Set down each record exactly. Omit the pictures.

**MATERIAL PROVIDED:**
────
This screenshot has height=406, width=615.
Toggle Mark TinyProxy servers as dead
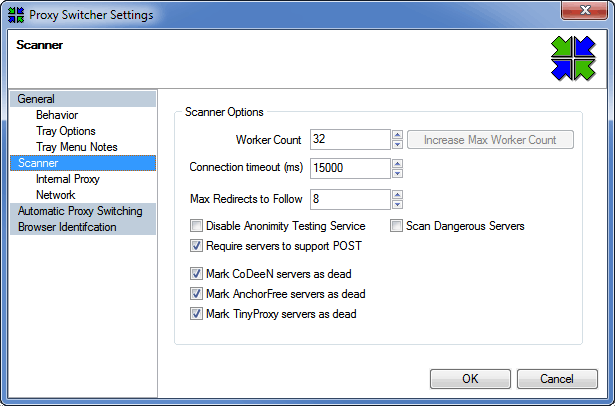[x=196, y=314]
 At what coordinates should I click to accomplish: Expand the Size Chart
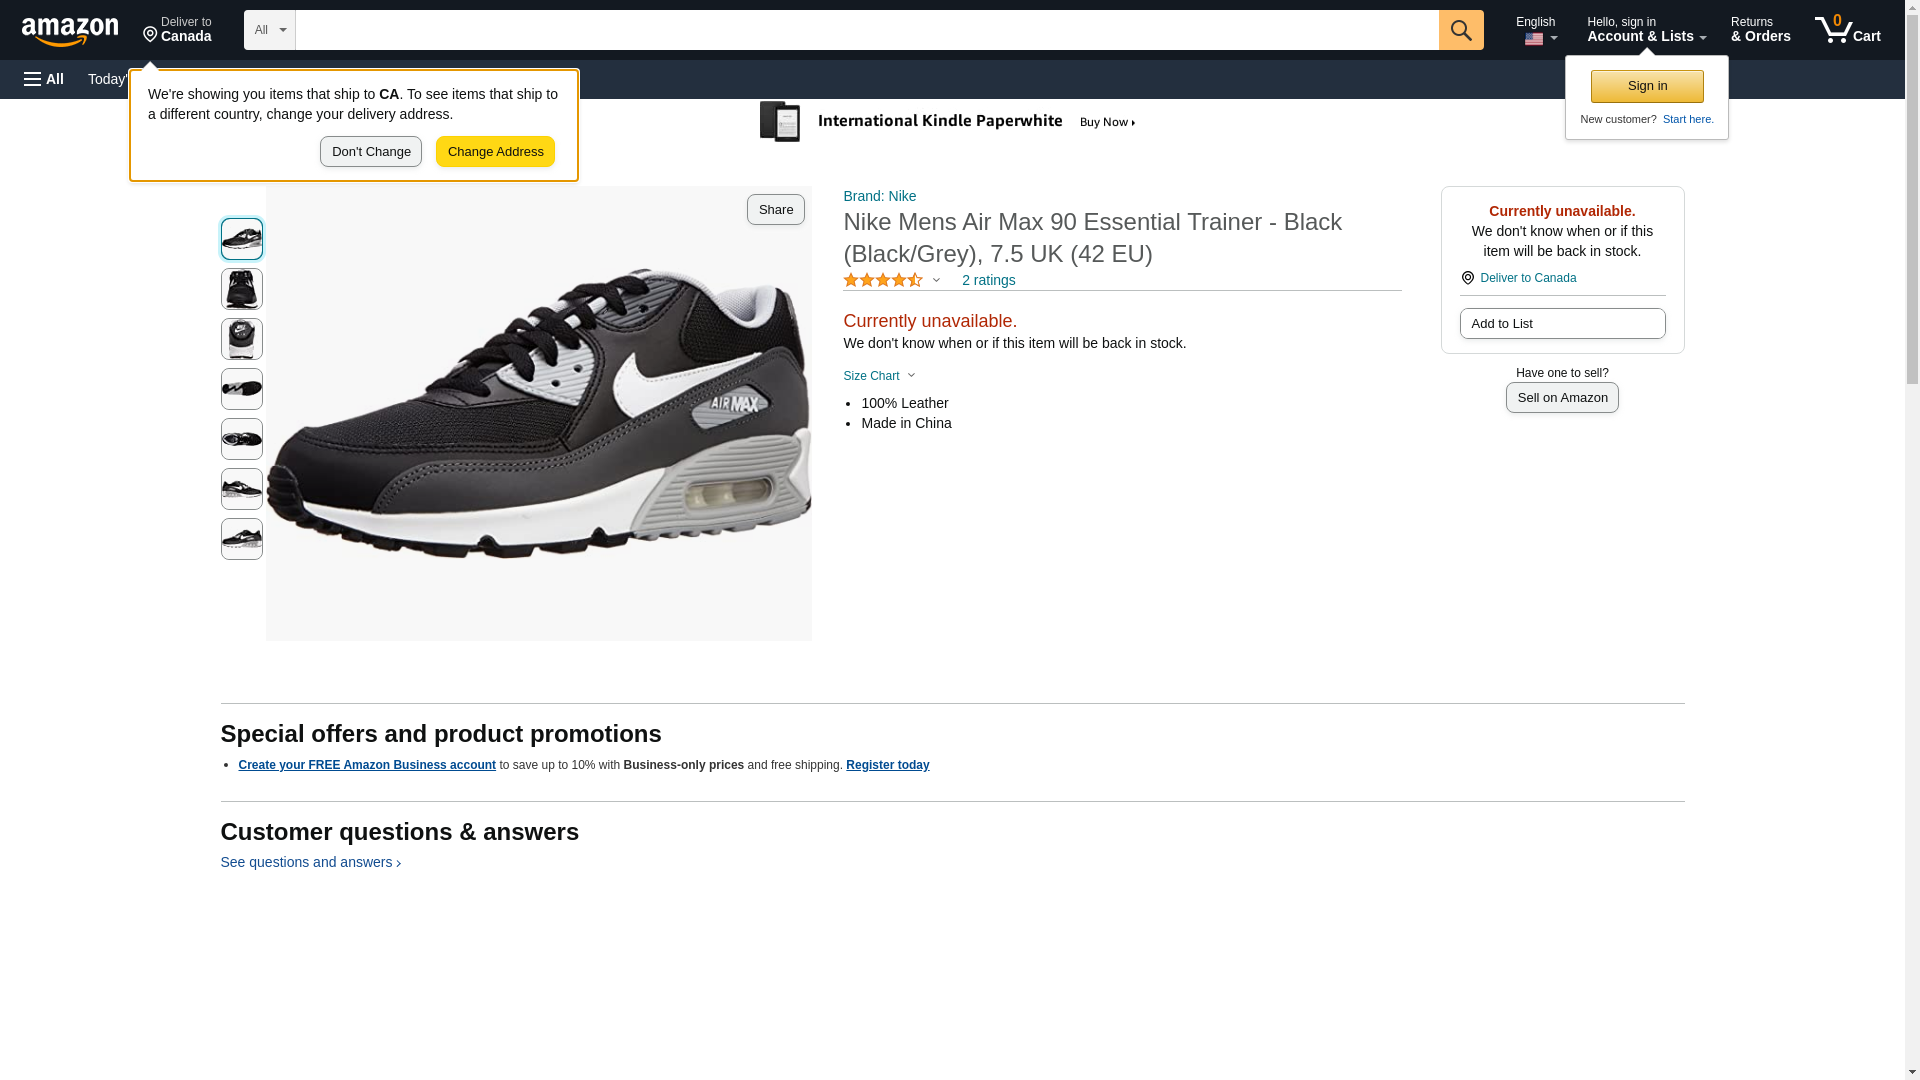coord(879,376)
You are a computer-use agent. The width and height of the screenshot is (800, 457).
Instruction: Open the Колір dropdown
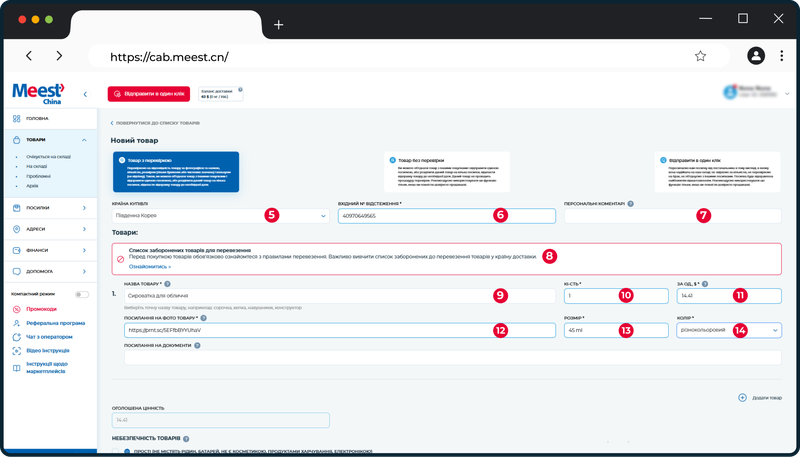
────
**RESULT OF THIS EXERCISE:**
This screenshot has height=406, width=615.
Toggle Mark TinyProxy servers as dead
[x=196, y=314]
 At what coordinates should I click to accomplish: Expand the Size Chart
coord(879,376)
You are a computer-use agent. The width and height of the screenshot is (800, 457).
Instruction: Open the Колір dropdown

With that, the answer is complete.